TASK DIRECTIONS →
In the material below, how many lines contain the word "menu"? The reply must be that number alone.

DATA SECTION →
■ ■ ■ ■ ■

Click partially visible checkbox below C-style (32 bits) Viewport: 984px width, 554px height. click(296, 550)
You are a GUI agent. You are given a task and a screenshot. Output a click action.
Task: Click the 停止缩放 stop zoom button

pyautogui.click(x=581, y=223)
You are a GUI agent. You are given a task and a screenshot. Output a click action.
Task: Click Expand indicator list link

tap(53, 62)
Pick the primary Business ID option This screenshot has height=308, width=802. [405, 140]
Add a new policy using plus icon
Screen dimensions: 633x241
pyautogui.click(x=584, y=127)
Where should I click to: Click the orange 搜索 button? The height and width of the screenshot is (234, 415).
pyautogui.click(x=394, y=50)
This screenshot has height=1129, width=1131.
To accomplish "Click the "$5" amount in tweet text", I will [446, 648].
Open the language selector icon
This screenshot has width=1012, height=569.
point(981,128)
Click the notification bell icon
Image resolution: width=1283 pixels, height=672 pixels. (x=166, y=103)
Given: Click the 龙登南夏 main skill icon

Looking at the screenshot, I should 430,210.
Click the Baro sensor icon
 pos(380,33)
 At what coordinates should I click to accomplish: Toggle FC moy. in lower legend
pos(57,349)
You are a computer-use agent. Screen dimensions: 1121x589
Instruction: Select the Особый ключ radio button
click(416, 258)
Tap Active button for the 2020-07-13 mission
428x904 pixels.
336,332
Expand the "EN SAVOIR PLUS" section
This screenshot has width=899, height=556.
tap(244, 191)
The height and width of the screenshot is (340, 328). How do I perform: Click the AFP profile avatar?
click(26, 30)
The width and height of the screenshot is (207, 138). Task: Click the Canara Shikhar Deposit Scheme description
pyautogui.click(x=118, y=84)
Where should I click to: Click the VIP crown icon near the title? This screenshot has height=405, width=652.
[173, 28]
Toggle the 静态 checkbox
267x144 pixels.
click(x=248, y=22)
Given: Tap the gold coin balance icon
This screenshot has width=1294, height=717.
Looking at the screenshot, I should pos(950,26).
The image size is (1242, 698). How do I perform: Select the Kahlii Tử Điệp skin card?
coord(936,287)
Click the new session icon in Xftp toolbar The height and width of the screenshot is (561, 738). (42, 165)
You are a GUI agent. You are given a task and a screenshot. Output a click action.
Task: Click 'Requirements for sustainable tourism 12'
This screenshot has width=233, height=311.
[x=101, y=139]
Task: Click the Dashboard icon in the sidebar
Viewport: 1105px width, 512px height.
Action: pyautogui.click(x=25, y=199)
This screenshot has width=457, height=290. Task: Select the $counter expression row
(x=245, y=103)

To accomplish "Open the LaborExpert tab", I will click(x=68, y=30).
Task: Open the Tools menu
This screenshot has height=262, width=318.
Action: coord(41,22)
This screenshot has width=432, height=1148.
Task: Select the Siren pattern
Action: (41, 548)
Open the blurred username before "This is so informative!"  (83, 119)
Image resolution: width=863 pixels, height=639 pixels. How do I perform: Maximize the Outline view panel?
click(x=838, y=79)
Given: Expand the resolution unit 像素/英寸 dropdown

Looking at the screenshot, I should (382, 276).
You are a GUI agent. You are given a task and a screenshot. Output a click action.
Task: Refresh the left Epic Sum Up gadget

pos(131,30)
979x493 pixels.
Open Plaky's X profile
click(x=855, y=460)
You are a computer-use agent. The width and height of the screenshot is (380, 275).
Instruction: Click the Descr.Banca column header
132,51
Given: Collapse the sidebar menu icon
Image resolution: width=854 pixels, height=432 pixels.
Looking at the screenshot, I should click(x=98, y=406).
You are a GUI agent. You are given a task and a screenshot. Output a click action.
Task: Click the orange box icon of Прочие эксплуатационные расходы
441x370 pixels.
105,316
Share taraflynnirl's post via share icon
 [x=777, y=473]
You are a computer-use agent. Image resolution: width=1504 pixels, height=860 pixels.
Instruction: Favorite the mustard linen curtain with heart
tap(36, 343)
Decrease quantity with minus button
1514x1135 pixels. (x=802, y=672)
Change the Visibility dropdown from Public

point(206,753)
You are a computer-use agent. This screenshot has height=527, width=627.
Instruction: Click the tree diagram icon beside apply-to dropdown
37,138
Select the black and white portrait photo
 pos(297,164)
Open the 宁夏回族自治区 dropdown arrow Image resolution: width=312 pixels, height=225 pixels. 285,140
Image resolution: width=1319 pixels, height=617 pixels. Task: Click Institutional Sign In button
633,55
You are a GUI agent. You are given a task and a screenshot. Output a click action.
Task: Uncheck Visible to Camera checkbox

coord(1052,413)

■ ■ ■ ■ ■

RESULT FOR THIS TASK →
2